«Campo de concentración», «peligroso» e «inseguro» son tres de los calificativos más repetidos por voluntarios y refugiados a la hora de definir Moria. «Siempre hay peleas. Siempre», repite como una letanía Mahmud, un niño palestino de 10 años. Moria, controlado por las autoridades griegas y donde rara vez se permite la entrada a periodistas, tiene un perímetro delimitado por verjas y alambradas de espino. También dispone de una una prisión para los que van a ser deportados tras rechazar su petición de asilo. Pero su imagen de fortín se desvanece al dar la vuelta a una esquina, ya que en uno de sus lados hay varios agujeros en las vallas que dejan entrar y salir a todo aquel que quiere hacerlo sin pasar por la única puerta oficial y controlada. El trasiego por estas aberturas es constante, se produce incluso a la luz del día.

Contiguo se encuentra el llamado Olivar, una ladera donde se apiñan miles de personas. Se calcula que vive más gente fuera que dentro de las instalaciones. Las condiciones de unos y otros no difieren demasiado, salvo la existencia de partes techadas y cuartos de baño corrientes en el caso de los afortunados con hueco en Moria, frente a la intemperie y las duchas portátiles de quienes duermen fuera. El grado de masificación es tan elevado que, además del Olivar, hay decenas de pequeños asentamientos en las inmediaciones del recinto. Safi es sólo un inquilino más en estos últimos.

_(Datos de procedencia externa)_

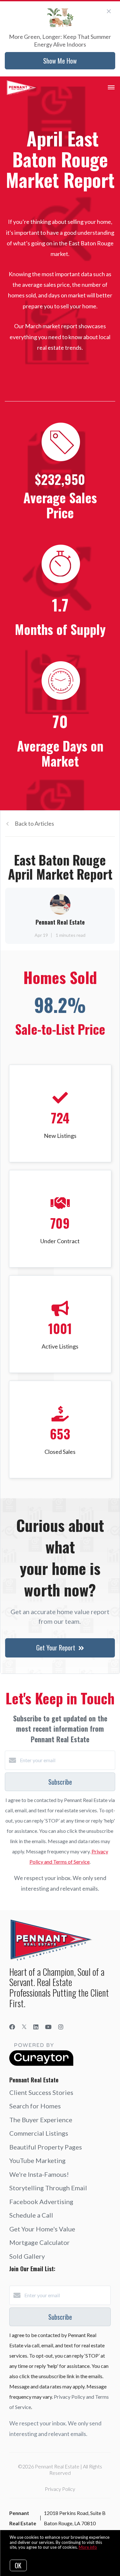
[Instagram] (60, 2026)
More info (88, 2547)
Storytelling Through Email (48, 2188)
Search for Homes (35, 2106)
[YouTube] (48, 2026)
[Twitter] (24, 2026)
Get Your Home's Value (42, 2229)
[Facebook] (12, 2026)
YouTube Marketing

La saturación tiene sus consecuencias en el reparto de comida, con esperas de hasta tres y cuatro horas para recibir un plato. «Cuando voy a la fila para conseguir alimento, siempre es muy larga y hay peleas porque no hay suficiente para todos. Además, la comida no es buena, hasta los médicos lo dicen (...) Vivir aquí es muy difícil», dice Ahmad Fajim, afgano de 30 años, antes de salir corriendo para llegar a tiempo de lograr una ración, algo que no siempre consigue.

«Hay mucha gente con ataques de pánico, la mayoría de los problemas de salud que vemos son psicológicos. El resto se solucionarían con comer y dormir bien», explica una médico británica voluntaria en el centro. «Vemos cada tarde a cuatro o cinco chicos jóvenes con cortes en los brazos, nos llega mucha gente con tendencias suicidas», apunta otra colaboradora.

Lo constata el coordinador de MSF en Lesbos, Marco Sandrone: «Los números son increíblemente altos, vemos muchos casos de intentos de suicidio, incluso en nuestra clínica pediátrica, donde recibimos cada vez más niños que se quieren autolesionar». En su opinión, las condiciones de Moria y su insalubridad agravan la situación.